マーケットは、アメリカ政府の借金が返済不能になることはないという前提で、今のアメリカの金利市場は2.5~3.2%の水準で動いています。
現在の2.7%程度の金利は過去の推移と比べると低金利になりますので、金の価格が上昇しているのです。
つまり、今後の金価格は株価に関係なく、金利の上下動によって動いています。
金利が下がれば下がるほど金は上昇し、金利が高騰したら金の保有には注意したほうがよいということです。
金利は今後どうなるか?
2月19日にFOMCの議事録が公開されました。
その中で、委員のほとんどが年内にFRBの資産縮小を終了させることに賛成しているという記述が一番重要になります。
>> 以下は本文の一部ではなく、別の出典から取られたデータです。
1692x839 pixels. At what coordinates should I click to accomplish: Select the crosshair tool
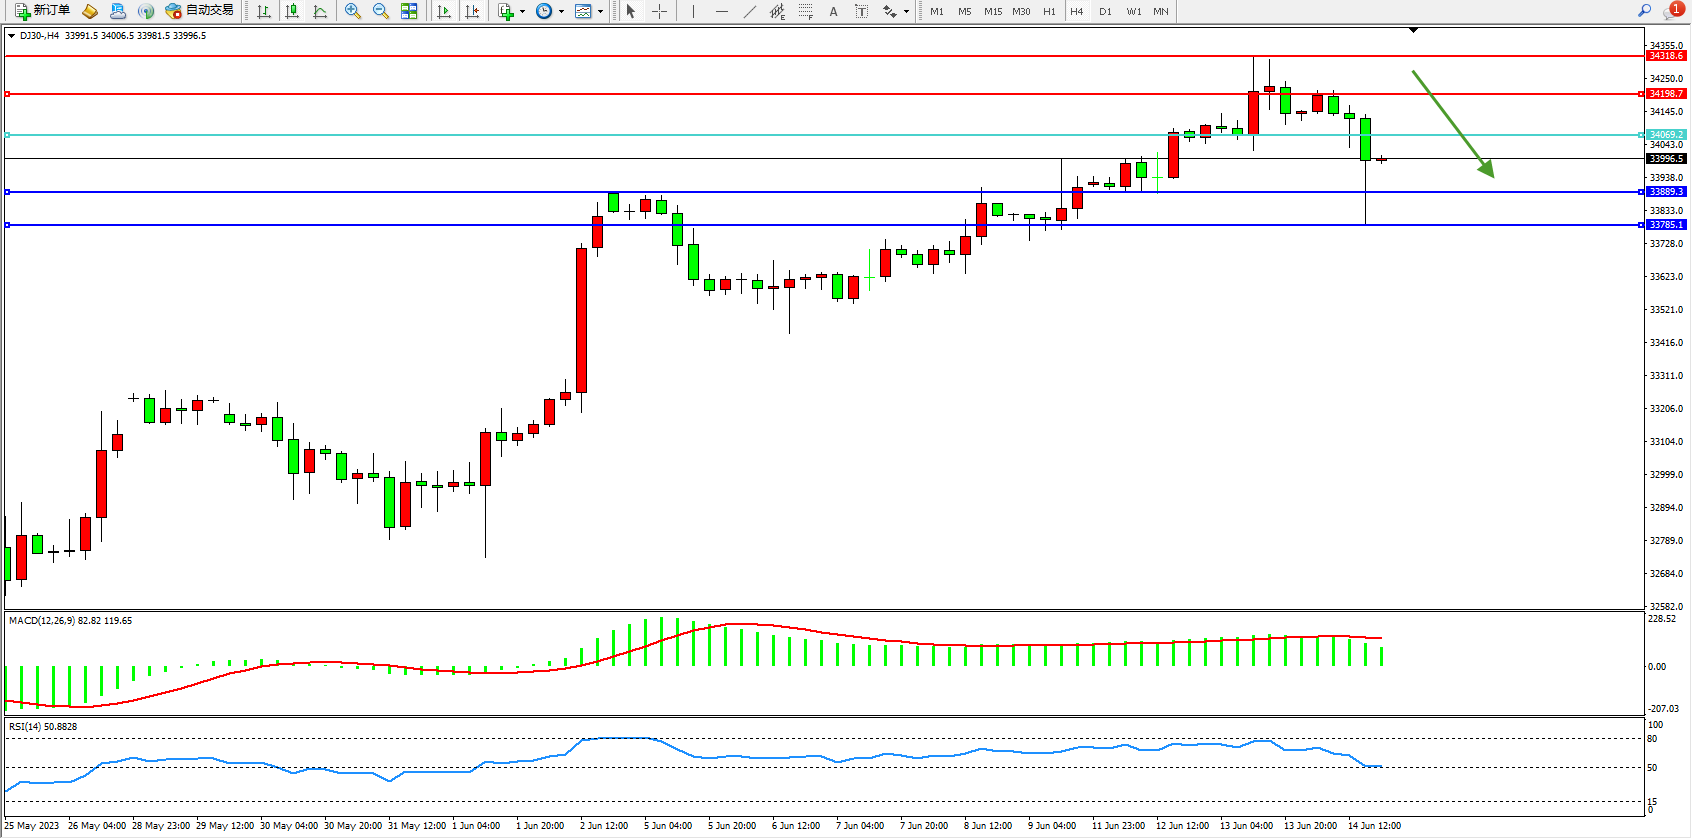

FRBはリーマンショック以降、ずっと資産を拡大して、アメリカ国債を毎月買っていたのです。
これをQEとか資産の拡大と言います。
ところが、経済が回復してきているので、前任のイエレン議長がこのQEの停止や資産の拡大停止、縮小を2017年12月に決定しました。
この資産の縮小とは、保有しているアメリカ債券を市場に放出することです。
債券の市場への放出は、債券の価格を下げる効果を示します。
ご存知のように、債券価格は下がれば金利は上昇します。
これが去年、金利が3.2%まで行った原因です。
その原因となる債券の放出を、年内を目途に止めるとFOMCの意見が大勢になっているのですから、金利はこれからは上がらないだろう、という意見がマーケットの大勢を占めています。
金の価格は金利が低いと上昇、金利が高いと下降になるのですから、年内、金利が上昇しないとなると金の価格はまだ高くなる可能性を秘めているのです。